Commerce & Liberty
The government as shareholder: sound policy or dangerous novelty?
A proposal to seize equity in AI giants instead of taxing them deserves serious scrutiny on the terms that matter most: public credit, productive power, and the check on private wealth.
Wednesday, July 15, 2026
The government as shareholder: sound policy or dangerous novelty?
National Review reports a proposal now circulating in serious policy circles: instead of levying taxes on the extraordinary profits accumulating inside the great AI enterprises, the federal government would take an equity stake in them directly. The logic runs — 'no need to tax them if you own them.' I confess the audacity of it is almost admirable. But audacity in finance, untethered from principle, is how republics ruin themselves.
Let me say first what is right about the underlying concern. The concentration of productive and commercial power in a handful of private firms — firms whose infrastructure shapes what Americans read, how they work, and how the national economy allocates its resources — is precisely the sort of private power that warrants a public check. I argued this in the case of the Bank of the United States, and I would argue it again today. Private power of that magnitude, operating without accountability to any sovereign, is not liberty; it is a different kind of tyranny.

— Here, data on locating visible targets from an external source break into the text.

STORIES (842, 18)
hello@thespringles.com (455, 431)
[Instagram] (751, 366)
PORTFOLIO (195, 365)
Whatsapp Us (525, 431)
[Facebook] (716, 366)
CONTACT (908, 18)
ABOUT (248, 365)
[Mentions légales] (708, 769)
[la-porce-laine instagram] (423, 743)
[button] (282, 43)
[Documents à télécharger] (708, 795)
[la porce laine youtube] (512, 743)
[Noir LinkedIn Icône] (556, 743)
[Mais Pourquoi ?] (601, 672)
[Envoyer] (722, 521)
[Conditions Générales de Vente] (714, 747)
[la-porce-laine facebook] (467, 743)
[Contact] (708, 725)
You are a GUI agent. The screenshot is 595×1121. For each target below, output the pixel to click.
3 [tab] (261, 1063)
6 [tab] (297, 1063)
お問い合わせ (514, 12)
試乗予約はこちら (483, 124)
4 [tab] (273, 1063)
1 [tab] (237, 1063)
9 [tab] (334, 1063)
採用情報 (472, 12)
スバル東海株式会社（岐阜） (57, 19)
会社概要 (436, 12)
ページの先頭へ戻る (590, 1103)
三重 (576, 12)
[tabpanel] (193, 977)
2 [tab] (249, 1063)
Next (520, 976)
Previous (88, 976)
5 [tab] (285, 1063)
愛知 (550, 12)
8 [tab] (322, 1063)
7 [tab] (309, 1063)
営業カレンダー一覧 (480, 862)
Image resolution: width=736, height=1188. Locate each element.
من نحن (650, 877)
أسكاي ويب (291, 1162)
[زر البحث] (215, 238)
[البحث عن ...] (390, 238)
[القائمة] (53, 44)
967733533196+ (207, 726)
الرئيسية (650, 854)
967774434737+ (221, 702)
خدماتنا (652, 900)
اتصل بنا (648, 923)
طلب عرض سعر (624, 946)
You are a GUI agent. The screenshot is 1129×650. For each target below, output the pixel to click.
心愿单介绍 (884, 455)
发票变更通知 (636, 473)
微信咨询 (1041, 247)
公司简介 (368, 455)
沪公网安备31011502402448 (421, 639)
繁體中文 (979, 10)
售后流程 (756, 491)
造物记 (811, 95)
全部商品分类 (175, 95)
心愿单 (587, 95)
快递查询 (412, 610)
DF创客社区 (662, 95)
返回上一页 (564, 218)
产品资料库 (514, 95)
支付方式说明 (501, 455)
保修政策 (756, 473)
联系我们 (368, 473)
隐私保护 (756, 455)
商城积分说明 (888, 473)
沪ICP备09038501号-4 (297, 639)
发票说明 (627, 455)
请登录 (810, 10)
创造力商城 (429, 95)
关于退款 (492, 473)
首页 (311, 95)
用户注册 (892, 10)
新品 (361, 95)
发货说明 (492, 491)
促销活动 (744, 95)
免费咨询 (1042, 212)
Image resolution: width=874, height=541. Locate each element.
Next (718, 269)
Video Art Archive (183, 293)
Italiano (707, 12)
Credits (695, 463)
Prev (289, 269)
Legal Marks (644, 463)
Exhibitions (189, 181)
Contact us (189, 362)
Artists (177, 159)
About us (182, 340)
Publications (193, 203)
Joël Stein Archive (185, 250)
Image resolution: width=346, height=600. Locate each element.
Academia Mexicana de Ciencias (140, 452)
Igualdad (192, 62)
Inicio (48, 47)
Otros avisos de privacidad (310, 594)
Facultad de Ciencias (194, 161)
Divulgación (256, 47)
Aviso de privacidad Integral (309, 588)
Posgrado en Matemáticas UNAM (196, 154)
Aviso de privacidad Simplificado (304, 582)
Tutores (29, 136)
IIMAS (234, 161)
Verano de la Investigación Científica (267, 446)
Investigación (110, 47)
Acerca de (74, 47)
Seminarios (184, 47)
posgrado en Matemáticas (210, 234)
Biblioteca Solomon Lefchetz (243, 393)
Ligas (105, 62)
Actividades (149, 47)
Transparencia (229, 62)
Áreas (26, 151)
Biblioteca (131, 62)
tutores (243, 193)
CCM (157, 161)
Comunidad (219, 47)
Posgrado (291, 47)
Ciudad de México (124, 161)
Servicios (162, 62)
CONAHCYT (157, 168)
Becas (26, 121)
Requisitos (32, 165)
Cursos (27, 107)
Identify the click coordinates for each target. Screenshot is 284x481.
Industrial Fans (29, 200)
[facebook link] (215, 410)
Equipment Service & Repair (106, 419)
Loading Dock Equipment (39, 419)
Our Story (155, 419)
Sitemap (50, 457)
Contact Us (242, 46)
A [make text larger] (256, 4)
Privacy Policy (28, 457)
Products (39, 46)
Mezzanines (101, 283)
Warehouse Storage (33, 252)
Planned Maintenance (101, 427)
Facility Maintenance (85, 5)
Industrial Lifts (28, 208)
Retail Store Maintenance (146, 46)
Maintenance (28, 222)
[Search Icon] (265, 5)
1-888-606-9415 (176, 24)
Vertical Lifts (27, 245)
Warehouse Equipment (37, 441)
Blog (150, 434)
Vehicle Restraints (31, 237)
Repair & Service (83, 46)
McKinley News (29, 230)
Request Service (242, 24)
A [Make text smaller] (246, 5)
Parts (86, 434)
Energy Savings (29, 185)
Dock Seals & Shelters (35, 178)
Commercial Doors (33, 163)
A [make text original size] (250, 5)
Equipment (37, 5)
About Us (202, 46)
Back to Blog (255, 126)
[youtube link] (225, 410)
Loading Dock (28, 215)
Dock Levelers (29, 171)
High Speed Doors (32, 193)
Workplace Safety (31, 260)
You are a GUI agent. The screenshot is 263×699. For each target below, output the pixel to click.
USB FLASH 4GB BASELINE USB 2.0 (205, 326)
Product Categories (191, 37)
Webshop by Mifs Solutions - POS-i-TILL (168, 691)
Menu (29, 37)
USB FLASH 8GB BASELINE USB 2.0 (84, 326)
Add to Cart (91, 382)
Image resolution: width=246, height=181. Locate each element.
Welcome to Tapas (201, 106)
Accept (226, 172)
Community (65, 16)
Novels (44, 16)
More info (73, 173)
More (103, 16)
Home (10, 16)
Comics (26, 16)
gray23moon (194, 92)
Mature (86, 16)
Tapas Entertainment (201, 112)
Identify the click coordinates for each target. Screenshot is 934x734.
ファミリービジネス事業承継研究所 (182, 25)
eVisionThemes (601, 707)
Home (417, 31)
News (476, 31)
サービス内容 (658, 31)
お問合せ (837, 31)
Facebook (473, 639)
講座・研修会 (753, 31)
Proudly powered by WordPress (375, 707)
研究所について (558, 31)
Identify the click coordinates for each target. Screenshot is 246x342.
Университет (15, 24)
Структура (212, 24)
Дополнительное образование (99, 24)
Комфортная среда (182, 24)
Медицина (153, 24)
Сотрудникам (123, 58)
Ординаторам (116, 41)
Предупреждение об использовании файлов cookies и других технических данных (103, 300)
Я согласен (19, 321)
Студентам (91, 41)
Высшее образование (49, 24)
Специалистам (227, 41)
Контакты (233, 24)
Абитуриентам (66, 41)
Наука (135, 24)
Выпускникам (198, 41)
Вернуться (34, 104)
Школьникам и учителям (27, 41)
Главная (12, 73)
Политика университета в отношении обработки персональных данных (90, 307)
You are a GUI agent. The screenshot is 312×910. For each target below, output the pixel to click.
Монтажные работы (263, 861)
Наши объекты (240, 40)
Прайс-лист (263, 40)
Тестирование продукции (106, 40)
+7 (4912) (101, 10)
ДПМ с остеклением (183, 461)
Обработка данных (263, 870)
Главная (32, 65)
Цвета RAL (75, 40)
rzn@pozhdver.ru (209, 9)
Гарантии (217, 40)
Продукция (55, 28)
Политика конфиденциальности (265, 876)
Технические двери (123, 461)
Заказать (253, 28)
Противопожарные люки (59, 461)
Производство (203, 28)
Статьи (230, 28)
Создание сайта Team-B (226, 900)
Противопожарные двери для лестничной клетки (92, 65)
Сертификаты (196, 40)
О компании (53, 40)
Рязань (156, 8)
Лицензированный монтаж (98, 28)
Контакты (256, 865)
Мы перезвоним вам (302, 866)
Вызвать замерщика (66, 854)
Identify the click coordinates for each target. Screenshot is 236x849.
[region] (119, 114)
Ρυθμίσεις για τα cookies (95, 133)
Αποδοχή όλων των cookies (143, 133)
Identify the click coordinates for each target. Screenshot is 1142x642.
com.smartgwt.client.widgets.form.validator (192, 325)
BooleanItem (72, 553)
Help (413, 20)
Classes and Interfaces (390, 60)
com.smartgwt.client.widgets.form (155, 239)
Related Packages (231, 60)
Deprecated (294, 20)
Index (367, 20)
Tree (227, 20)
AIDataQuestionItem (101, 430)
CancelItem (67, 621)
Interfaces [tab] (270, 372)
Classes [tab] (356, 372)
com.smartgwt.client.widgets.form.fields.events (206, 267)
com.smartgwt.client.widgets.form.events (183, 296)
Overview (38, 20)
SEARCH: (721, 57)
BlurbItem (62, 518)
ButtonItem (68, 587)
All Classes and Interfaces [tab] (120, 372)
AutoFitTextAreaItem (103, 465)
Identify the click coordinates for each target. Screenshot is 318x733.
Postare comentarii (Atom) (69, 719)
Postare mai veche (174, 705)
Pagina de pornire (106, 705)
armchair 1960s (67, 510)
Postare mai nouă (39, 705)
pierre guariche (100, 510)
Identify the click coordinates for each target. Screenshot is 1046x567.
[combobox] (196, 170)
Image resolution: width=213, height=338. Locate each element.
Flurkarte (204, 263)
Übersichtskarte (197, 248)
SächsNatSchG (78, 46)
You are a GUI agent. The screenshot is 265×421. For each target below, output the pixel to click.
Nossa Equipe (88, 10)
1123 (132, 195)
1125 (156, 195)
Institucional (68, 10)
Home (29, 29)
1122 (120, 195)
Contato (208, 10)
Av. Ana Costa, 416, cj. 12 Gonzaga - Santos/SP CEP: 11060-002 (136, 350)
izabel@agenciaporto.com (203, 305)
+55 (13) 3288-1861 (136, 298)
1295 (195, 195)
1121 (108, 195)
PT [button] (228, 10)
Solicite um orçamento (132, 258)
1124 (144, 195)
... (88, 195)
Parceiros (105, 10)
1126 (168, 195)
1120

But a tax and an equity stake are not the same instrument, and the distinction matters enormously. A tax is transparent: the government takes a defined share of revenue, spends it on public purposes, and the accounts are open to the legislature and to the people. An equity stake means the government rides the stock price — which is to say, the government's fiscal health becomes entangled with the commercial fortunes of a small number of private enterprises. When those firms prosper, the Treasury is flush; when they stumble, so does the public balance sheet. I spent years trying to separate American public credit from the caprice of private markets. This proposal would reunite them.
There is a further danger I would name plainly: governance. A shareholder has interests. If the federal government holds equity in the dominant AI platforms, it becomes a party to decisions about what those platforms amplify, what they suppress, and which competitors they crush. That is not a theoretical risk — it is the ordinary logic of ownership. I am a friend of energetic government, but energetic government that sits on the board of the press, the marketplace, and the engine of computation is something else entirely. The commerce power was meant to keep the national market free and open, not to make Washington a principal in every great commercial house.
What I would recommend instead is this: tax the gains — clearly, progressively, and without apology. Use the revenue to fund the public infrastructure of AI: the research universities, the open standards bodies, the compute resources accessible to smaller firms and to the public interest. Regulate the market conduct of dominant platforms under the commerce power, broadly construed, to prevent the foreclosure of competition. Require transparency in the training data and the deployment of systems that touch public welfare. These are instruments a republic can wield without becoming a faction in the very market it is meant to superintend.
The instinct behind this proposal — that the public is owed a share of the wealth its laws, its infrastructure, and its talent made possible — is not wrong. But the instrument must serve the public credit and the public liberty together, not sacrifice one for the other. Own the policy; let the market own the stock.